The great authors I had met were to me the sum of greatness, and if Icould not rank their publisher with them by virtue of equal achievement, I handsomely brevetted him worthy of their friendship, and honored him in the visible measure of it.

In his house beside the Charles, and in the close neighborhood of Doctor Holmes, I found an odor and an air of books such as I fancied might belong to the famous literary houses of London. It is still there, that friendly home of lettered refinement, and the gracious spirit which knew how to welcome me, and make the least of my shyness and strangeness, and the most of the little else there was in me, illumines it still, though my host of that rapturous moment has many years been of those who are only with us unseen and unheard.
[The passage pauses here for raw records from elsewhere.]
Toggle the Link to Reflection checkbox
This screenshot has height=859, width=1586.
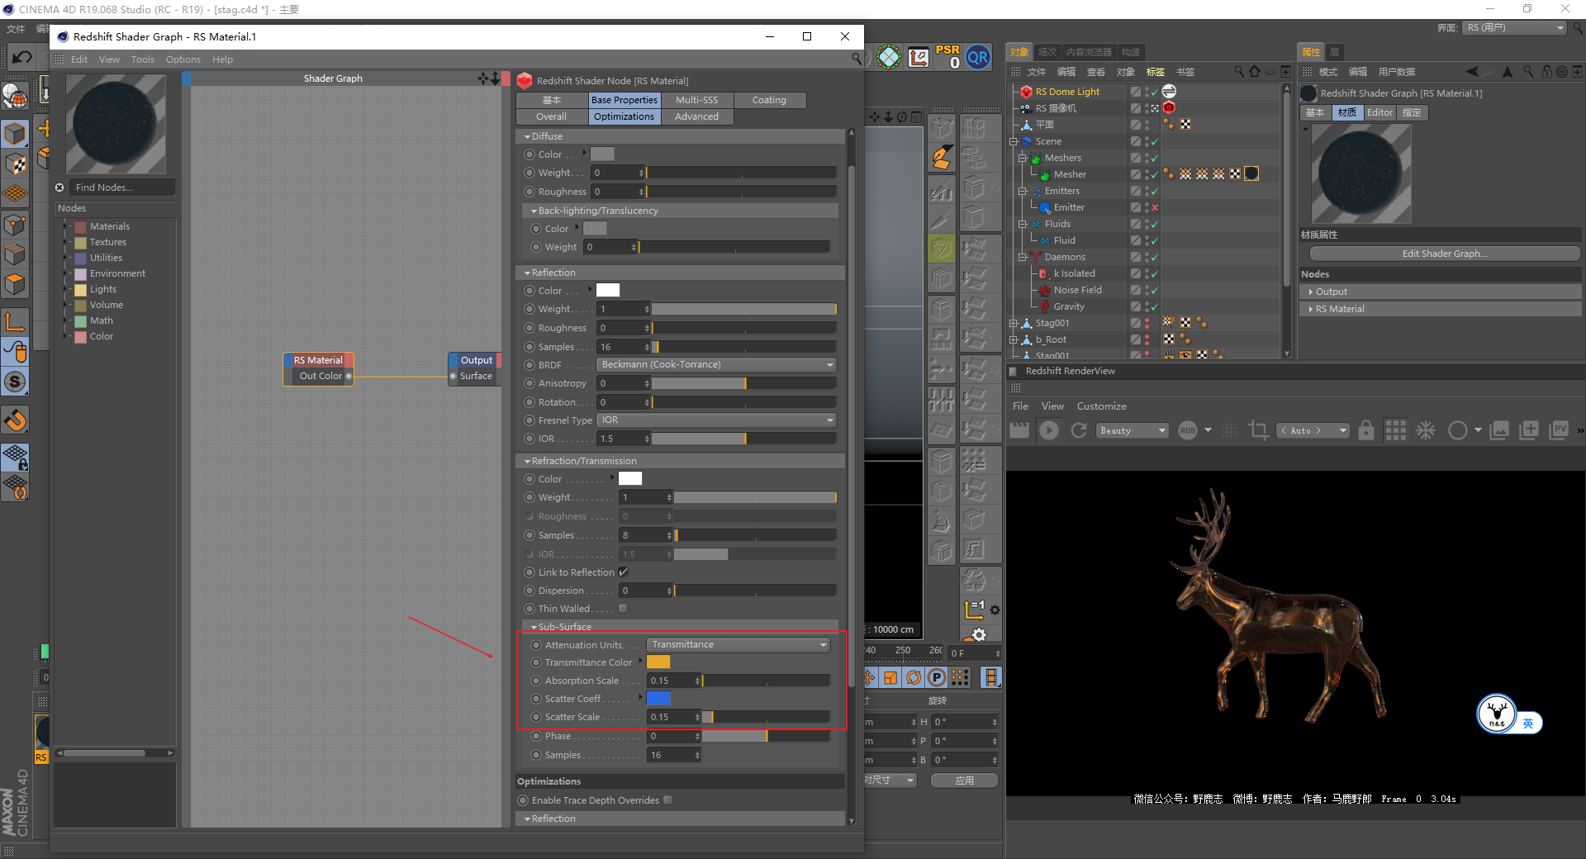click(x=623, y=572)
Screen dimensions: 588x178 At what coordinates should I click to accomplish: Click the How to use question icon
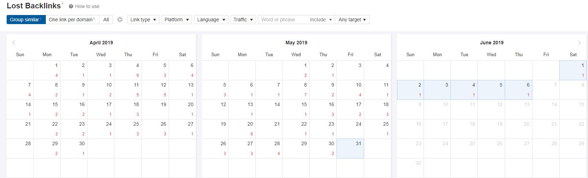coord(71,6)
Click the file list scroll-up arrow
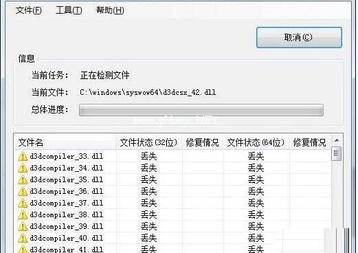The width and height of the screenshot is (358, 253). coord(337,140)
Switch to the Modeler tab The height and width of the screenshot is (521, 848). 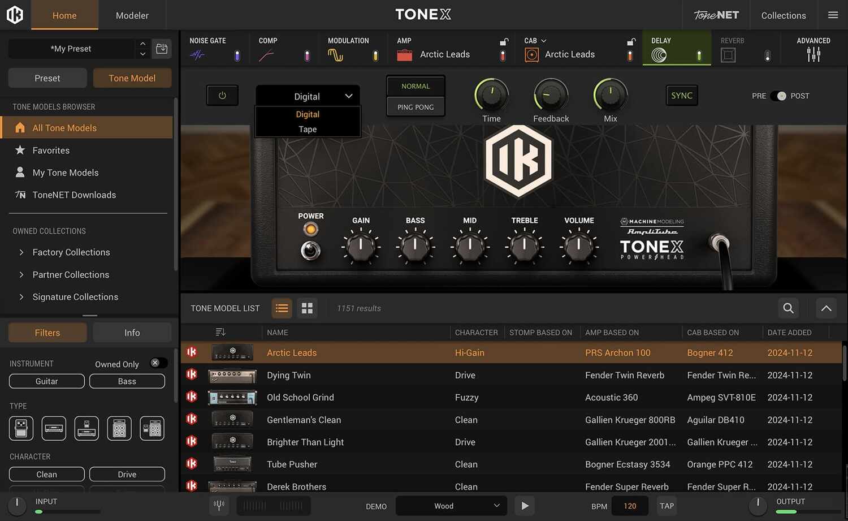click(x=132, y=15)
I remember his burlesque pretence that morning of an inextinguishable grief when I owned that I had never eaten blueberry cake before, and how he kept returning to the pathos of the fact that there should be a region of the earth where blueberry cake was unknown. We breakfasted in the pretty room whose windows look out through leaves and flowers upon the river's coming and going tides, and whose walls were covered with the faces and the autographs of all the contemporary poets and novelists. The Fieldses had spent some days with Tennyson in their recent English sojourn, and Mrs. Fields had much to tell of him, how he looked, how he smoked, how he read aloud, and how he said, when he asked her to go with him to the tower of his house, "Come up and see the sad English sunset!" which had an instant value to me such as some rich verse of his might have had. I was very new to it all, how new I could not very well say, but I flattered myself that I breathed in that atmosphere as if in the return from life-long exile. Still Ipatriotically bragged of the West a little, and I told them proudly that in Columbus no book since Uncle Tom's Cabin had sold so well as 'The Marble Faun'. This made the effect that I wished, but whether it was true or not, Heaven knows; I only know that I heard it from our leading bookseller, and I made no question of it myself.

After breakfast, Fields went away to the office, and I lingered, while Mrs. Fields showed me from shelf to shelf in the library, and dazzled me with the sight of authors' copies, and volumes invaluable with the autographs and the pencilled notes of the men whose names were dear to me from my love of their work. Everywhere was some souvenir of the living celebrities my hosts had met; and whom had they not met in that English sojourn in days before England embittered herself to us during our civil war? Not Tennyson only, but Thackeray, but Dickens, but Charles Reade, but Carlyle, but many a minor fame was in my ears from converse so recent with them that it was as if I heard their voices in their echoed words.

I do not remember how long I stayed; I remember I was afraid of staying too long, and so I am sure I did not stay as long as I should have liked.